I am tracking this one. Keep us posted on how it goes. Good suggestions from Plamenh. If you can obtain these drugs and use them quickly I will be praying that the little girl makes it.....LOL


----------



## Vesna (May 13, 2006)

Hello, Vet called me early this morning to let me know the poop I gave him to examine is full of coccidiosis(hope I spelled that one correctly) we have an appointment for 11:00 a.m. tommorow. Would any health food store have the charcoal you mentioned above. I could run out and pick some up. She is holding on so I am not giving up. Poor little girl has a lot going on inside. Thank you for all your help and well wishes.


----------



## Vesna (May 13, 2006)

I have some capsules called CharcoCaps, they say Carbo Vegetabilis on the back under medicinal ingredients, they are in capsule form. What would be the best way to dose? Is the calcium regular calcium tabs? Should I give them together?


----------



## Jaye (Mar 13, 2008)

Use 1g of charcocap per 1g of bird weight - that's a not-too-aggressive dosage & should be safe


----------



## Vesna (May 13, 2006)

Thank you for the dosage amount. Would I disolve the capsule in her drinking water?


----------



## Pidgey (May 20, 2005)

"Micro toxins"? Is it possible that he actually said "mycotoxins"? Those come from fungi like Aspergillus. Nasty stuff, too. By the way, for that Coccidiosis, you'd want something like Corid (Amprolium), Divet (Trimethoprim/Sulfa combo) or Appertex (Diclazuril).

Pidgey


----------



## Jaye (Mar 13, 2008)

Vesna said:


> Thank you for the dosage amount. Would I disolve the capsule in her drinking water?

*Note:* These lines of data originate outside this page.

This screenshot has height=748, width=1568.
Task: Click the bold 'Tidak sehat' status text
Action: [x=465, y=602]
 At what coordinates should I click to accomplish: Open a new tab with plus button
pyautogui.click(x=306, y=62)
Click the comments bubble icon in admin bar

Whatever works, I suppose. You could try dissolving, or just break up the pill into bits and pop it down her throat (carefully to avoid the air tube). From Plamenh's post above it sounds like you can just give the solid form directly (?) I would think either method would work.


----------



## Vesna (May 13, 2006)

Hi, just finished dilluting a 260mg charcoal capsule and liquid calcium into her drinking water (very black) she took a nice long drink, plan to give another before bed. Pidgey, it is possible I may have confused what the Vet was telling me, I will find out in the morning, have an appt. at 11:00. Unfortunately my love of animals is greater than my knowledge, though I am learning as I go. Thanks again for all your advice and knowledge, the bird and I greatly appreciate it.


----------



## Jaye (Mar 13, 2008)

BTW... I cannot believe I wrote this but of course I meant 1*MG* per *Gram* of bird....

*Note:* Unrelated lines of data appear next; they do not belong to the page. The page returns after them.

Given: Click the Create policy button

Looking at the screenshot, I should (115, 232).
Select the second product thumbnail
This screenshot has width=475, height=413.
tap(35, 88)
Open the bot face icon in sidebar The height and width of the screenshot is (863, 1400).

Sounds like you figured that out yourself, though...


----------



## Vesna (May 13, 2006)

Yes I knew what you meant to say, thanks again for the help.


----------



## plamenh (Aug 11, 2006)

Sorry for late response, charcoal dosage is ok, calcium tablets are the one for human use (Sandos is easiest to disvolve ase they are made to be drank in water).
If you can ger Appertex, that is quickest working medication for cocci and safest too.
If it turns out that we are talking about Mycotoxins, then I would try to find Gentian Violet crystals and use them in the drinking water for 5 days. (0.1~0.25% solution).


----------



## John_D (Jan 24, 2002)

plamenh said:


> ....
> If it turns out that we are talking about Mycotoxins, then I would try to find Gentian Violet crystals and use them in the drinking water for 5 days. (0.1~0.25% solution)


I would suggest caution regarding this. From a look at it (admittedly a quick look) it appears to be a possible alternative to prescription meds for thrush (in humans) or a topical anti-fungal.

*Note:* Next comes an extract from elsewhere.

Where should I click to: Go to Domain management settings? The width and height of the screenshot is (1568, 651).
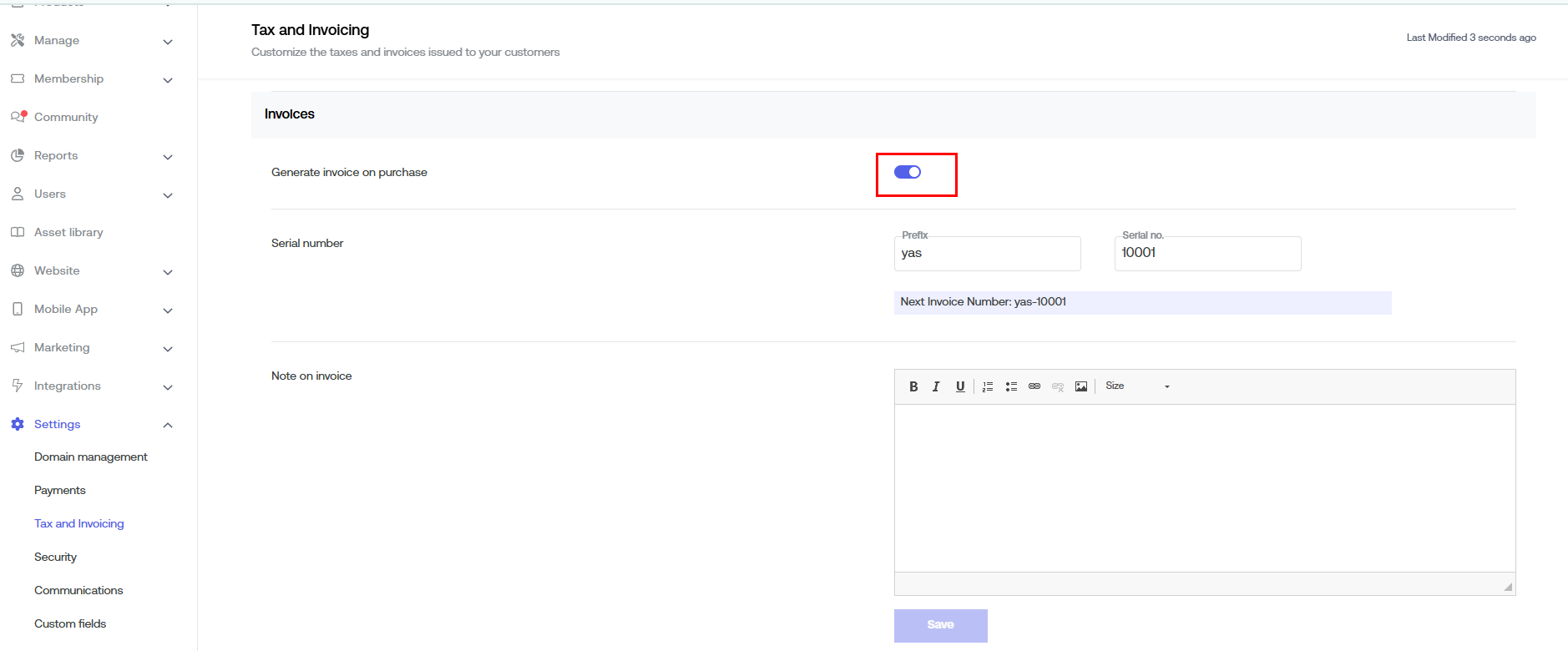tap(91, 457)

Plamenh - on what basis/where is this recommended as a medication in pigeons?

Just asking, since I've not read of it for such use.

John


----------



## Feefo (Feb 8, 2002)

> Plamenh - on what basis/where is this recommended as a medication in pigeons?


This came from an article or letter from Leo Turley, I also came accross it last week:



> It is probably worthy of mention that both my cases of fungal meningitis were 'cured' after treatment with Gentian Violet crystals (Rob's trade name GV11) in their water over 5 days and went on to race quite well. GV11 is typically anti-bacterial, anti-fungal and anthelmintic.


 (You would have to read the whole article to get it in context.)

http://www.canadianracingpigeonblog.com/2009/02/fungal-meningitis.html


----------



## plamenh (Aug 11, 2006)

I'm glad that you asked John as per our previous conversation we agreed that anyone can recommend treatment with drugs of questionable origin, quality or dosage.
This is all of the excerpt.